Copy out, from the entries below, each line that holds the string "will".

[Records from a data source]
________

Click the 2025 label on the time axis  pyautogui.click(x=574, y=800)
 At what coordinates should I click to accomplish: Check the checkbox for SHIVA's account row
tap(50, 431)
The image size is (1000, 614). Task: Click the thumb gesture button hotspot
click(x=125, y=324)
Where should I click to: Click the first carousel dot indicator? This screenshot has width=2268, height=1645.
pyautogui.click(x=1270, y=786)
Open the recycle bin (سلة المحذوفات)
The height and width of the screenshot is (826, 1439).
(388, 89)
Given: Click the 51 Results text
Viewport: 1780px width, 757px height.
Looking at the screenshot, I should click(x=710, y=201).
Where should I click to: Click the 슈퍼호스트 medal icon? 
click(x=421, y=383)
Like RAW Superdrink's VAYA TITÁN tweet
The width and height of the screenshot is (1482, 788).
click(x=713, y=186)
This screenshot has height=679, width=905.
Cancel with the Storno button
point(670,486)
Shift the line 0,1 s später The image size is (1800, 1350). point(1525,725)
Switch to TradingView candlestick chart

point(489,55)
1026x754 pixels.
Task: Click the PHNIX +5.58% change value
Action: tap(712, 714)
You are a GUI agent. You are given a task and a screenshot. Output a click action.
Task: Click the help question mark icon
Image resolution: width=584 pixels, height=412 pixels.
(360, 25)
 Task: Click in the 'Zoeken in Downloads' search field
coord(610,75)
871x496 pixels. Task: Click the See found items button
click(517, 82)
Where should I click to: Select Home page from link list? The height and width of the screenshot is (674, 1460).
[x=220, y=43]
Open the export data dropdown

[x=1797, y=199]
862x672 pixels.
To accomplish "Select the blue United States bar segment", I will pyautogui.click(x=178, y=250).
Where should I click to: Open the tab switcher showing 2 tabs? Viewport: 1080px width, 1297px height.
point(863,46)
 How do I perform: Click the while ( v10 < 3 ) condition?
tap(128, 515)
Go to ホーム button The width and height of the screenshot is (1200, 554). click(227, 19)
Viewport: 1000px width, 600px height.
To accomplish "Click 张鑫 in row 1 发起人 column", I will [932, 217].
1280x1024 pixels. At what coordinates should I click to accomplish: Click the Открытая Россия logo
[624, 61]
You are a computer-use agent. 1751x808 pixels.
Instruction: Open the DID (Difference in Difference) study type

________

■ Output for this exercise ■
To accomplish "Select the blue United States bar segment", I will pyautogui.click(x=178, y=250).
To accomplish "Click 张鑫 in row 1 发起人 column", I will [932, 217].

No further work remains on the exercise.